### Requirement
Output the lines of the data from the one with "Bible (1051, 814)" through the one with "center [534, 1170].", both included, reproduced verbatim.

### Data

········

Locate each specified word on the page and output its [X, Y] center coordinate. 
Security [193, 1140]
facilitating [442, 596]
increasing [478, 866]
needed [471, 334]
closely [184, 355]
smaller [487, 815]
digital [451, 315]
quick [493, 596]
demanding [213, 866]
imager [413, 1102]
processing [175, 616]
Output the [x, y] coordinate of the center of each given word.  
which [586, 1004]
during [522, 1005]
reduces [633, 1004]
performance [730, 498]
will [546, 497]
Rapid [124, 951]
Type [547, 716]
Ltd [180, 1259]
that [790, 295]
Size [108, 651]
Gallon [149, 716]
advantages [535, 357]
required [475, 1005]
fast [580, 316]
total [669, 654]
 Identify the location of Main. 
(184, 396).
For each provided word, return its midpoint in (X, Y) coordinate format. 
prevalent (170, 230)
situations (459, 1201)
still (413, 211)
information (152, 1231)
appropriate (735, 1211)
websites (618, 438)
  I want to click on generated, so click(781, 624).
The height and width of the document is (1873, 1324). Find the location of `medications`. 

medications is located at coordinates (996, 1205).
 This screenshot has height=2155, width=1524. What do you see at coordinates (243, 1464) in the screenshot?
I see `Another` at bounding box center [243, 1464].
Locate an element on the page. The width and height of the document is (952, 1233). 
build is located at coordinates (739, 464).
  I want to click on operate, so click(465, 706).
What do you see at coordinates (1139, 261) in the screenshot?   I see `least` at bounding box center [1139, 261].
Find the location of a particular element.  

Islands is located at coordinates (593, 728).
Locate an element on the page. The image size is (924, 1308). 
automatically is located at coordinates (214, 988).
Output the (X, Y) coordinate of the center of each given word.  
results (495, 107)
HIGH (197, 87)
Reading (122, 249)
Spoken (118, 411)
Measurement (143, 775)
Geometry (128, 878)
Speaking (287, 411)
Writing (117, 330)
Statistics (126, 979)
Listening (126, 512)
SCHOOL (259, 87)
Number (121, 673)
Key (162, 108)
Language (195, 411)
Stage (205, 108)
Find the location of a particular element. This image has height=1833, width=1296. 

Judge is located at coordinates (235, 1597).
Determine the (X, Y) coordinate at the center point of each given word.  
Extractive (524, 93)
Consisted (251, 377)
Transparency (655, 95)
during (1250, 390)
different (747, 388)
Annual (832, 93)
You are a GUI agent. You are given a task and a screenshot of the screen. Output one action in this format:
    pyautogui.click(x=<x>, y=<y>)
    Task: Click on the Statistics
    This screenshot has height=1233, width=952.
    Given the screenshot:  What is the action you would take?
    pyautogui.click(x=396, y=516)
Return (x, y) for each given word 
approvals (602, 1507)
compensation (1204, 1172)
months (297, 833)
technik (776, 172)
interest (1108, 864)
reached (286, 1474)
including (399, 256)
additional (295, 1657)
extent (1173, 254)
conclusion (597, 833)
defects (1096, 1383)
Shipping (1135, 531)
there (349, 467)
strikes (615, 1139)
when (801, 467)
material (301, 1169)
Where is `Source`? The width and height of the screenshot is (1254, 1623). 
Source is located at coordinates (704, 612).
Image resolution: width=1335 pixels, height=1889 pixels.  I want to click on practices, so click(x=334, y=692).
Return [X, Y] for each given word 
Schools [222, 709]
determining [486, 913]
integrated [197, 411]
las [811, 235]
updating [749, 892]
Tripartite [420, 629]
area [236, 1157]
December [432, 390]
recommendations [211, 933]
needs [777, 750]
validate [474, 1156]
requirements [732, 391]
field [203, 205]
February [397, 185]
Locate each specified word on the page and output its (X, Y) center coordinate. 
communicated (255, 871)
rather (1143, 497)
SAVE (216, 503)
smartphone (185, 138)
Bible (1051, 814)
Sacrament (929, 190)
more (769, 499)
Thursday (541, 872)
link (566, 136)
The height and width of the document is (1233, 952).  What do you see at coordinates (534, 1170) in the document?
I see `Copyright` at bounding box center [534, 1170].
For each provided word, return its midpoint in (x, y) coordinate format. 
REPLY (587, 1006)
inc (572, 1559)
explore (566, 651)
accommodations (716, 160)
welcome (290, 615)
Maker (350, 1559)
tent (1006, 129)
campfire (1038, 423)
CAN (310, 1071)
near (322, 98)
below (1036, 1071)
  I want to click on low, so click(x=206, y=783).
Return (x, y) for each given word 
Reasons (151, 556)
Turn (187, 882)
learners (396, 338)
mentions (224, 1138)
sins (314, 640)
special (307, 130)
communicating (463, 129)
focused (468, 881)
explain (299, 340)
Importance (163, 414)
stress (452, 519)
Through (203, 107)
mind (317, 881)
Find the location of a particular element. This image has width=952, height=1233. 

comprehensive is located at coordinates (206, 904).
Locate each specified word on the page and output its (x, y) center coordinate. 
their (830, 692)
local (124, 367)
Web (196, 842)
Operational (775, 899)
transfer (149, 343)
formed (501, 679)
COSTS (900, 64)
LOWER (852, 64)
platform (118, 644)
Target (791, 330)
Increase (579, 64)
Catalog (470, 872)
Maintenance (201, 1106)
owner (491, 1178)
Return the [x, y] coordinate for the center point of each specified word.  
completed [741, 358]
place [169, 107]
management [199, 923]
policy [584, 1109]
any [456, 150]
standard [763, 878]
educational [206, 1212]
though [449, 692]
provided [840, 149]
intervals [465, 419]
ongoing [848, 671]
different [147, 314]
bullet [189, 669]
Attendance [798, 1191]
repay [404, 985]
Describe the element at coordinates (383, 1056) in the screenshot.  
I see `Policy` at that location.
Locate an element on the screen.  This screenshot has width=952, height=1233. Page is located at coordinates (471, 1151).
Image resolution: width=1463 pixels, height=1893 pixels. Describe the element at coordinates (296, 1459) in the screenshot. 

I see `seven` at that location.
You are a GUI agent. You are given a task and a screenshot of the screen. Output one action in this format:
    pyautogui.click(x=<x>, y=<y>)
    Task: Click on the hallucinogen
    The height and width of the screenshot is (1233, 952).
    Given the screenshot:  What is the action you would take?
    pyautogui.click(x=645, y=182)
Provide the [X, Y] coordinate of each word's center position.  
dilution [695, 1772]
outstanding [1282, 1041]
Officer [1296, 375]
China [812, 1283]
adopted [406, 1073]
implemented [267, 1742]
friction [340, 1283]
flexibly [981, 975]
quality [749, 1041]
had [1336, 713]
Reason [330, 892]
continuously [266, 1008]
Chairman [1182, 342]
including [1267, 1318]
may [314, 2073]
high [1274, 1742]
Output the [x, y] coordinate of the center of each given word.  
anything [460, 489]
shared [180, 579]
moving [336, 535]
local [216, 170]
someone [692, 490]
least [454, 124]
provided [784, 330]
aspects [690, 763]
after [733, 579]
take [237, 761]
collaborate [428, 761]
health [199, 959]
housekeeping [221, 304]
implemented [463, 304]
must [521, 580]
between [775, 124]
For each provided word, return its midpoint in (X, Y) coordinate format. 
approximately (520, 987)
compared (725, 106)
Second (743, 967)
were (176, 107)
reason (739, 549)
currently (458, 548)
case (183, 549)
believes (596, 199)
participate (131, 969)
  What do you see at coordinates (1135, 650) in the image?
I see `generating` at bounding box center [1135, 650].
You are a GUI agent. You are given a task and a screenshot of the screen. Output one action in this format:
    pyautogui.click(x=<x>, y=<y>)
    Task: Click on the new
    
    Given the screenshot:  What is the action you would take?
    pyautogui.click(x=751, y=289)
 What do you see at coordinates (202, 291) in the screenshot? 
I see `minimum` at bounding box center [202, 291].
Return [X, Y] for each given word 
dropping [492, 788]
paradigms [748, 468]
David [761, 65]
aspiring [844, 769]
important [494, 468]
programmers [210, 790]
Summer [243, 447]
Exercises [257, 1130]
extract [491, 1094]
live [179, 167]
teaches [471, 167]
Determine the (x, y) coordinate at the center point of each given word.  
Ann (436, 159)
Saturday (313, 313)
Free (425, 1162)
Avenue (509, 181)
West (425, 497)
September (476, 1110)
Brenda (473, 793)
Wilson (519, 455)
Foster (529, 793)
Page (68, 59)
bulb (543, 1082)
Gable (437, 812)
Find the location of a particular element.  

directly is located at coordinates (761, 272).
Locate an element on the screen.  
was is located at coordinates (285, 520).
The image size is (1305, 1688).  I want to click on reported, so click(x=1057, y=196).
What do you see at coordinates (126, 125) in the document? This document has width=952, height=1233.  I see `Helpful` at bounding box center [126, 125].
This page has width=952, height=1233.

········

### Output of the task
Bible (1051, 814)
Sacrament (929, 190)
more (769, 499)
Thursday (541, 872)
link (566, 136)
The height and width of the document is (1233, 952).  What do you see at coordinates (534, 1170) in the document?
I see `Copyright` at bounding box center [534, 1170].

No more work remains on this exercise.